Baca: Ketika Saksi Prabowo Ditegur Hakim MK: Malam-malam Begini Anda Masih Pakai Kacamata Hitam?

Meski begitu, Arif menolak menyebutkan nama oknum anggota Polri tersebut.

"Dia berkaitan dengan kasus penggagalan OTT KPK di kasus reklamasi," ungkapnya.

Arif menjelaskan, penyidik dari tim gabungan itu menanyakan kasus-kasus yang ditangani Novel di KPK sebelum peristiwa penyerangan air keras menimpa dirinya pada 11 April 2017.

"Sama satu lagi kasus-kasus apa saja yang kemudian ditangani oleh Mas Novel sebelum peristiwa penyerangan. Itu dikaitkan dengan berbagai penyerangan-penyerangan yang terjadi terhadap para pegawai KPK, tidak hanya satu serangan terhadap Mas Novel tetapi juga terhadap teman-teman pegawai KPK," ujarnya.

Novel mendapat 20 pertanyaan dari tim dalam pemeriksaan selama dua jam.

Materi lain yang ditanyakan adalah berkaitan dengan barang bukti kamera pengawas atau CCTV di lokasi serta gelas, sidik jari dan botol tempat air milik pelaku yang berada di lokasi kejadian.

Selain itu, Novel juga dikonfirmasi kembali berkaitan dengan nomor telepon dan juga orang-orang yang diduga sebagai pelaku penyerangan dirinya.

"Soal informasi mengenai nomor-nomor yang diperoleh pada saat itu oleh penyidik dan juga bagaimana empat orang yang diduga saat itu sebagai tersangka dan juga dua orang eksekutor itu diidentifikasi," kata Arif.

Saat dikonfirmasi wartawan, Novel membenarkan dirinya telah memberikan keterangan nama oknum anggota Polri itu kepada tim yang memeriksanya.

Namun menurutnya nama yang disampaikan itu di luar perkara penyerangan air keras.

"Terkait nama yang disampaikan itu di luar dari perkara yang ini, saya sudah sampaikan berkali-kali bahwa kasus penyerangan kepada KPK tidak hanya terkait penyerangan kepada diri saya.
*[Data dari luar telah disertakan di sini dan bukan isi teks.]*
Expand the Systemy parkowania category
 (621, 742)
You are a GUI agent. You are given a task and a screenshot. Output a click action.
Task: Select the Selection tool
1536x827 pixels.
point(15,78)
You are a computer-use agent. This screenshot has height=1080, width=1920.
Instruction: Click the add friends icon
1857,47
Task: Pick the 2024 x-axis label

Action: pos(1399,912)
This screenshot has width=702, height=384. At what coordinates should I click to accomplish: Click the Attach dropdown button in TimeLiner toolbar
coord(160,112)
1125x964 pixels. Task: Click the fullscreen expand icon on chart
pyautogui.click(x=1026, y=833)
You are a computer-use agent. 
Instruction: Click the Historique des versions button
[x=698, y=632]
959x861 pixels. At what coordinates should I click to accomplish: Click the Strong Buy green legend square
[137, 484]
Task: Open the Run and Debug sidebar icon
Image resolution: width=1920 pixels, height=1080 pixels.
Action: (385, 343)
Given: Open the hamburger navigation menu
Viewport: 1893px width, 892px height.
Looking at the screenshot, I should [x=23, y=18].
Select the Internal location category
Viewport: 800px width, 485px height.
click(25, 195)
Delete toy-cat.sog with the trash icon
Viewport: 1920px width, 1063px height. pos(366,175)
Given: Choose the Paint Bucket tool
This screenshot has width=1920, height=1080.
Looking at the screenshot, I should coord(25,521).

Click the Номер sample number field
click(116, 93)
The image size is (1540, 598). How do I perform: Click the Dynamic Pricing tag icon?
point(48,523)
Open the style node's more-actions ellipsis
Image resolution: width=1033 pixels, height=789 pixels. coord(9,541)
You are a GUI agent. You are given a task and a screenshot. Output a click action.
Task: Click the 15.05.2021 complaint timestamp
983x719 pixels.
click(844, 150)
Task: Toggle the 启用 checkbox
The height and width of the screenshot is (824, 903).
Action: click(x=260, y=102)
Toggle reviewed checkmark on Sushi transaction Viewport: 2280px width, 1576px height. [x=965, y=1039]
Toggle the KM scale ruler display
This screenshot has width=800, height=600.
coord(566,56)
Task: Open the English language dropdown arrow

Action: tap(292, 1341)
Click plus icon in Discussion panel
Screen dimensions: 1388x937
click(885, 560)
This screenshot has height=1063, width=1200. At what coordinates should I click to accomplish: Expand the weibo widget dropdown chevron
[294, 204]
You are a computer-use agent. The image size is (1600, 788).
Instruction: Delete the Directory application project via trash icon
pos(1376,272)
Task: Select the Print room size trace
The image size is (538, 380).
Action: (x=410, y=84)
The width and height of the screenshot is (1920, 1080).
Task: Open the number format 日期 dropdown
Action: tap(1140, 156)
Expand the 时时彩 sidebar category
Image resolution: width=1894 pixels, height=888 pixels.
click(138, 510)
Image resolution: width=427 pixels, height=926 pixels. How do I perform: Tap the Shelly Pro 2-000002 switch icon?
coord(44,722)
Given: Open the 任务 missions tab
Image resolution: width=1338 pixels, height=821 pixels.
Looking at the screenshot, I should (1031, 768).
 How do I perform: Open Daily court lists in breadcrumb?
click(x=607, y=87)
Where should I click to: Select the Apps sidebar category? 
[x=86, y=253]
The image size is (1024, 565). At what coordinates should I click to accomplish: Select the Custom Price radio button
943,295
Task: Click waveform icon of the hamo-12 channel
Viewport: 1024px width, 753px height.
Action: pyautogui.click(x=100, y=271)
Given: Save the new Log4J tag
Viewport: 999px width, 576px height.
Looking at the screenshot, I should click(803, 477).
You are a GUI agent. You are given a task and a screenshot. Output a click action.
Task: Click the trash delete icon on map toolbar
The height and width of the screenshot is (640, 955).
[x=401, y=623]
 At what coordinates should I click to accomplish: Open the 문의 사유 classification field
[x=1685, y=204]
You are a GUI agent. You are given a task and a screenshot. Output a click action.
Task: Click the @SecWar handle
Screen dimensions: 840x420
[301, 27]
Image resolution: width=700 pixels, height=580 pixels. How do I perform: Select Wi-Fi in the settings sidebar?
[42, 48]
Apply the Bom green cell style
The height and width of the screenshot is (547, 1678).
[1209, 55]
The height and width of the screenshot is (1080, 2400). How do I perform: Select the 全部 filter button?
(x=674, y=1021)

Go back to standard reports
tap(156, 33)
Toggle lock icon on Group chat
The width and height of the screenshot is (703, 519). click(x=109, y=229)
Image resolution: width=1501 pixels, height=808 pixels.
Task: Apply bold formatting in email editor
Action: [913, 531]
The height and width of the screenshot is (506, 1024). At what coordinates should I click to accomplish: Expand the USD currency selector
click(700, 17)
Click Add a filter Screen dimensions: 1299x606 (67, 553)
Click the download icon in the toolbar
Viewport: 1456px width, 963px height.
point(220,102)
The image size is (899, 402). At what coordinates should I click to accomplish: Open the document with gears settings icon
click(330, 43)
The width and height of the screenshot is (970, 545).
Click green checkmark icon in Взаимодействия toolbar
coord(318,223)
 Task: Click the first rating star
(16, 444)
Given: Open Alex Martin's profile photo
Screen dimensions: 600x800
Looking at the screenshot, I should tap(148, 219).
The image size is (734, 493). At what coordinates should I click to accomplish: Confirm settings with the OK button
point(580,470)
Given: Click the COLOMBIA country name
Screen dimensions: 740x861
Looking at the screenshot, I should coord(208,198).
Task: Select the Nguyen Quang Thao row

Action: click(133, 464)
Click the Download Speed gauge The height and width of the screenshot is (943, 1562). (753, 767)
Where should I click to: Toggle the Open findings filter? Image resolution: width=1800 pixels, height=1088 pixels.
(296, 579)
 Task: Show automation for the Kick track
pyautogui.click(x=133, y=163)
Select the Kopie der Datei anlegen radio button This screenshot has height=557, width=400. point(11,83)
Saya bahkan sebelum tim (gabungan bentukan Kapolri) ini dibentuk, pun saya katakan ada lebih dari 10 penyerangan kepada orang-orang KPK dan itu bukti-buktinya ada banyak," ujar Novel.

Novel pun menekankan soal pentingnya tim untuk mengungkap dan menangkap pelaku lapangan yang melakukan penyerangan terhadap dirinya untuk mengungkap otak pelaku dan motifnya.

Sebab, jika dirinya yang mengatakan dugaan motif tanpa bukti dan pelaku belum tertangkap, maka hal itu mudah dibantah.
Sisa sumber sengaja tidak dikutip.